Windows netbooks, laptops and tablets almost always have to strike out a compromise between performance and battery life. The Fujitsu Q550 opts for battery life.
Fresh out of the box, the limited power of the Atom processor and 2GB of RAM is a little too evident. The sluggish operation of Windows 7 is only reinforced by the expectations other tablets (running "non-full" operating systems) have introduced.
However, after a tweak or two, the Q550's performance becomes far more acceptable. With Windows 7's bells and whistles, such as Aero, enabled, the tablet is not a joy to use. The intrinsic split-second load times of Windows 7 are dragged-out, making touchscreen navigation feel clumsier and clunkier than it actually is. We found the effect was particularly bad when painting in ArtRage, presumably due to the processing needed to keep its brushes seeming natural.

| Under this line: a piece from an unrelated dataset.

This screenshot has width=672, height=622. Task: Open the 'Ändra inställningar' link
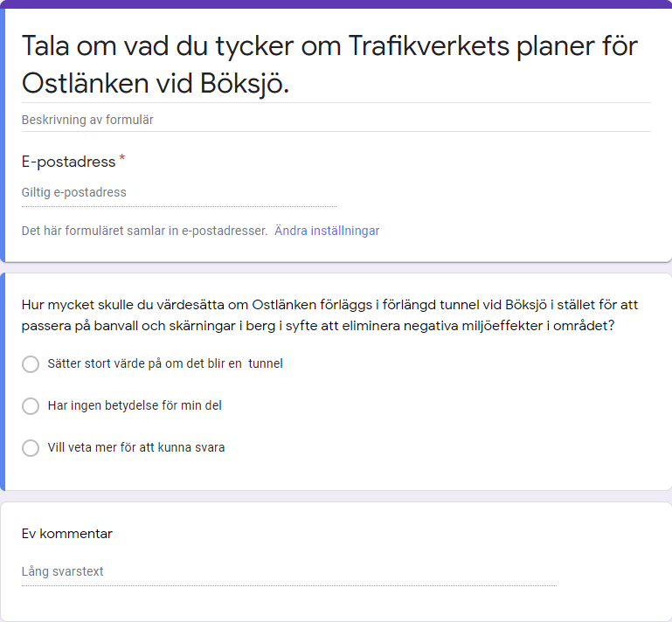pos(327,231)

Switched over to a basic Windows 7 theme though, performance was much improved. It's naturally not as slick as iOS or Android Honeycomb, but the Q550 at once regained its position as an attractive alternative to more frivolous tablets. As long as you don't intend to take on too many intensive tasks.
Compared with a Sandy Bridge i3 or i5 chip device though, it's thoroughly underpowered. In our PCMark Productivity test, it scraped-together a measly 1308 points overall - just a fraction of what a similarly-priced laptop might expect to achieve. The Sony Vaio C-series gained 5800 points, for example.

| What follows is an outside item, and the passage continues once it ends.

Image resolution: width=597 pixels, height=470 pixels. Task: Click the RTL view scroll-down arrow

The hardware features of the Q550 make using Windows 7 with a touch interface reasonably palatable, a problem we encountered with the Acer W500. There are buttons on the left edge of the tablet to bring up the virtual keyboard, rotate the screen and secure the computer (effectively give the "CTRL ALT DEL" command), and the stylus makes using the built-in OCR worthwhile. It's surprisingly accurate once you get used to its quirks.
Fujitsu also offers the Infinity Lounge, an app designed to give your Windows 7 tablet more of a traditional tablet feel. It offers a trio of Android-style home screens you can drop email, RSS reader, Calendar and Calculator widgets onto. It's a bit of a gimmick, and in no way something that bridges the gap between the Q550 and iPads or Android tablets, but does no harm.

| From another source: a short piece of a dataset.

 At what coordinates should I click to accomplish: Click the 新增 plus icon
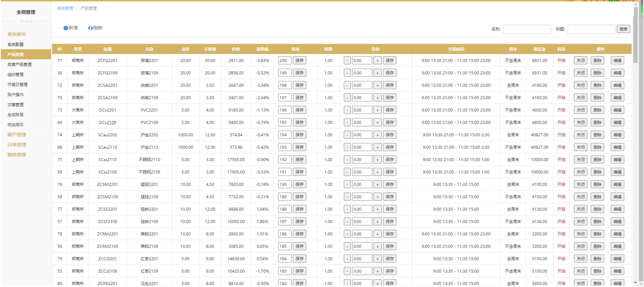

With no fan to cool the tablet in use, the Q550 does tend to get warm after a short while, but it's also silent. The plastic body ensures the tablet doesn't get ridiculously hot, although this is also kept in check by the relatively low-powered processor inside. Using the 4-cell battery, the tablet lasts for around 5 hours when playing video, and should stretch further when dealing with low-power tasks at lower brightness. Take a spare battery with you and this tablet will last all day.
The Fujitsu Q550 is a genuinely interesting tablet, and one that will appeal to buyers other than the business crowd Fujitsu's gunning for. As a graphics tablet to use out in the field, it's an excellent device thanks to its matt screen and digitizer. However, it's also not particularly powerful given its price. It demands some patience, but for arty types it arguably has more to offer than an iPad 2.